Revenue from the taxes would have gone to repair roads and to balance the city’s budget.
This comes after a contentious round of budget adjustments last year when Raytown cut nearly $3 million from a proposed police budget. That move eliminated 17 officer positions from the department.
The failure of all three tax measures surprised some residents.
"I don't understand why people wouldn't want to have those three things pass and improve our city," Morgana Burke, owner of Morgana's Gluten-Free, said.
The Raytown Area Chamber of Commerce, which endorsed the taxes, was also initially caught off guard.
"It's only been a day, but having talked to a few people yesterday, kind of understanding some reasons why. Not knowing where the money's going to go....three taxes at once, that seems a little overwhelming," Vicki Turnbow, the chamber president, said.
According to Turnbow, city staff had been working on two budget plans, one for if the taxes passed and another if they failed.
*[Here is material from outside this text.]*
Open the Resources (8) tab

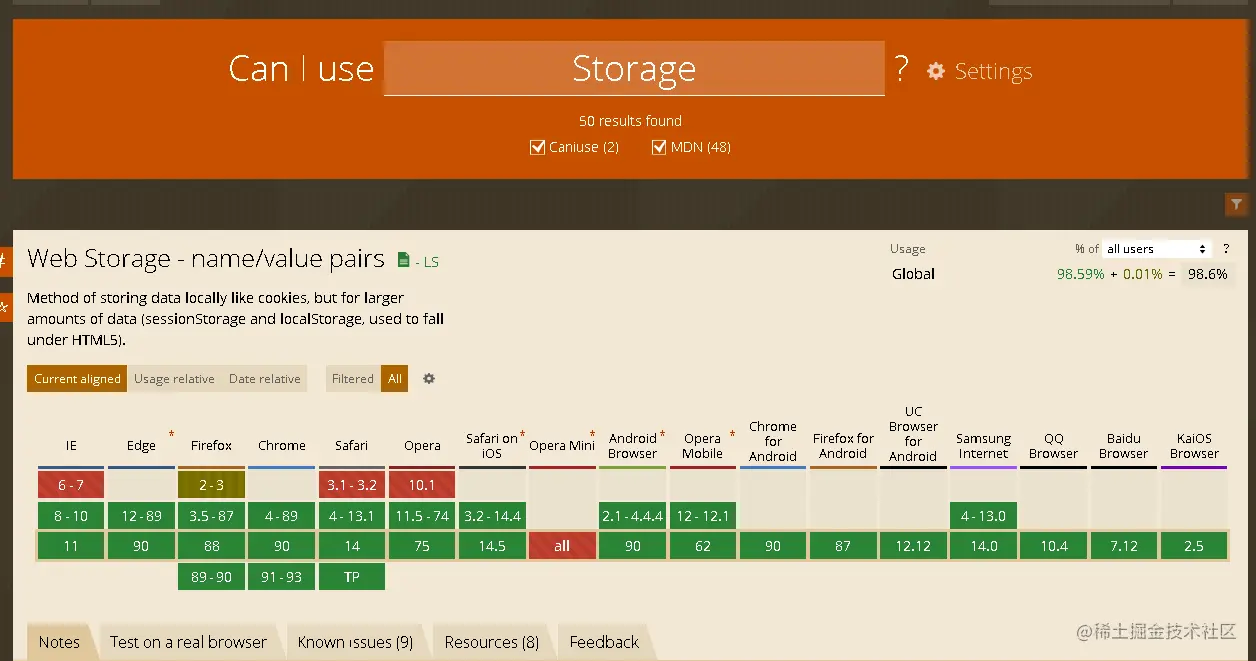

41 Action News wanted to interview someone with the city, but we were told Raytown's public information officer was in budget meetings all day.
However, Mayor Mike McDonough took to Facebook on election night.
"A majority of the voters have made the decision, and the government will have to live with that decision. It will be difficult. And that, my fellow citizens of Raytown, lies the truth in what we will face," he wrote in part.
Citizens for Progress, a political action committee formed by residents to support the measures, also released a statement online.
"The problems that we fought to find a solution for are still there... and we call upon the board of Aldermen to roll up their sleeves and get to work. The needs of the City of Raytown are great, and the resources are few," Treasurer Brian Morris and Deputy Treasurer Michael Anderson wrote.
The city must adopt a new budget by November 1, the start of the fiscal year.
Burke hopes more cuts don't hit the police department.
"You can only cut so much before you don't have anything to cut....if the tax didn't pass, what can be done?" she asked.
City leaders haven't announced whether or not they'll try to put any of the tax measures on the November or April ballot.